Amsterdam, the Netherlands – 27 September 2021 – Intertrust N.V. (“Intertrust” or “the Company”) [Euronext: INTER], a global leader in providing tech-enabled fund and corporate solutions, today announces a programme to repurchase ordinary shares in its capital for a total aggregate consideration of EUR 100 million. This decision is part of a process undertaken over recent months in which Intertrust’s Management Board and Supervisory Board have explored, and continue to actively explore, a number of options to maximize shareholder value. The Boards are of the view that the current market valuation of the Company does not accurately reflect its intrinsic value.
Share buyback programme
The Intertrust Management Board and Supervisory Board firmly believe in the strategy that has seen the Company consolidate its focus on high-growth areas, and are confident to deliver long-term shareholder value. To demonstrate its confidence in the Company’s long-term prospects and reflecting the strong cash generation, whilst maintaining financial flexibility, Intertrust is committing to acquire up to approximately 8.2 million shares, based on the recent closing price on Euronext Amsterdam.
Shankar Iyer (CEO), said: “Today we announce a 100 million euro buyback programme, in recognition of the need to drive shareholder returns while maintaining focus on long-term value creation. We have a clear strategy on which we are delivering, and we are confident that it will create value for all stakeholders. We therefore see no better investment at this moment in time than in the shares of our own company, which we view as undervalued in light of our clear long-term potential. We continue to consider options to drive value for all our stakeholders and look forward to providing a comprehensive update on our strategy to shareholders on our capital markets day on 23 November.”
The share repurchase will be funded from Intertrust’s available cash resources while delivering on our stated commitment to reduce leverage. The Intertrust management team remains fully focused on delivering the Company’s current strategy and will continue to invest in the business to drive organic growth, including capex investments at around 3% of revenue.
Intertrust has engaged an independent broker to execute the repurchase transactions on its behalf.

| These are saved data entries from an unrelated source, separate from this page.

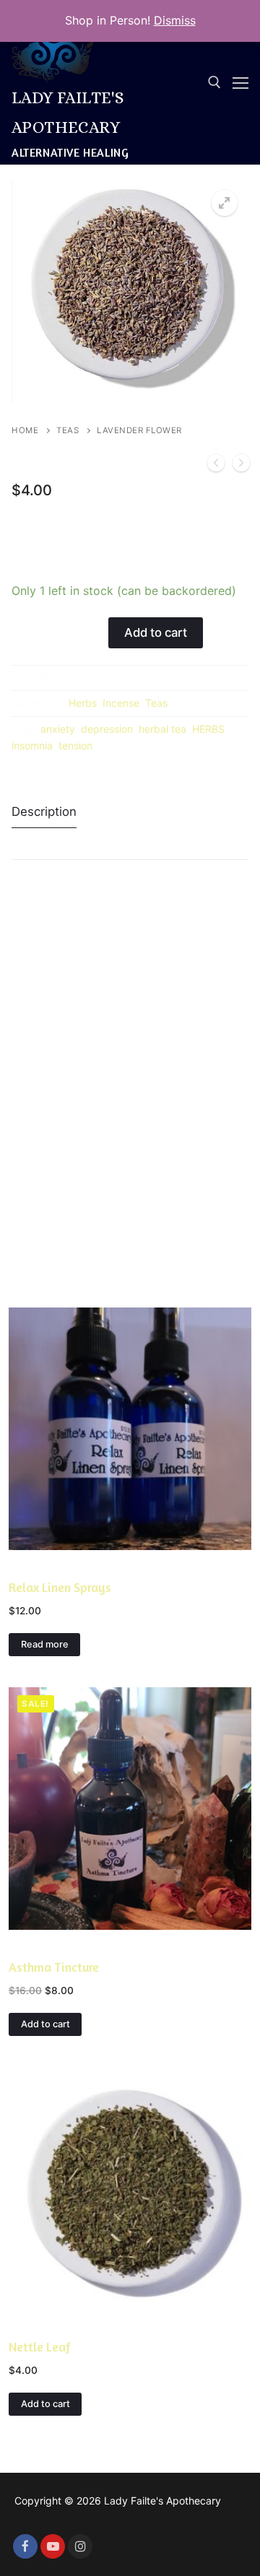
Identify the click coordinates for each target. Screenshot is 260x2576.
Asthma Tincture (54, 1967)
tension (75, 745)
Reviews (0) (57, 842)
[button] (225, 203)
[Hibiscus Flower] (241, 465)
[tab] (44, 812)
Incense (121, 703)
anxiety (57, 729)
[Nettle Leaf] (216, 465)
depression (107, 729)
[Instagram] (80, 2546)
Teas (67, 430)
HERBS (208, 729)
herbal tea (162, 729)
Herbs (83, 703)
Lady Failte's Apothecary (68, 112)
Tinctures (33, 1945)
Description (44, 811)
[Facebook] (25, 2546)
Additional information (165, 811)
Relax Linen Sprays (60, 1587)
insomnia (32, 745)
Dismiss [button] (175, 20)
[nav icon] (240, 82)
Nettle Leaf (40, 2346)
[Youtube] (52, 2546)
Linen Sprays (40, 1565)
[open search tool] (214, 82)
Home (25, 430)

The ordinary shares are being repurchased at a price that does not exceed the lower of (1) a maximum of 110% of the average of the highest quoted price per share on the last five consecutive trading days immediately preceding the date of repurchase, according to the Official Price List of Euronext Amsterdam and (2) the threshold stipulated by Article 3(2) of Commission Delegated Regulation (EU) 2016/1052. The share repurchase will be funded from Intertrust’s available cash resources.
A portion of the repurchased shares will be used for existing employee stock ownership plans which will vest in 2022, 2023 and 2024. The remainder of the repurchased shares are intended to be cancelled after approval by the general meeting of shareholders.
The share buyback programme will be implemented within the limitations of the authority granted to the Management Board by the Annual General Meeting of Shareholders, which authorised the Management Board to purchase up to 10% of Intertrust’s issued share capital per 14 May 2021, for a period of 18 months starting 14 May 2021 and ending 14 November 2022. The Supervisory Board has approved the share buyback programme on 26 September 2021. If and to the extent required, further shareholders’ approval will be requested as referred to in Section 2:98 paragraph 4 of the Dutch Civil Code. The share repurchase programme will be conducted in accordance with the Market Abuse Regulation (EU) 596/2014 and the Commission Delegated Regulation (EU) 2016/1052 and within the safe harbour parameters for repurchase programmes.
Further details and weekly updates of the progress of this share repurchase programme and the information will also be available on Intertrust’s Investor Relations website intertrustgroup.com/investors.
This press release contains information which is to be made publicly available under the Market Abuse Regulation (EU) No 596/2014.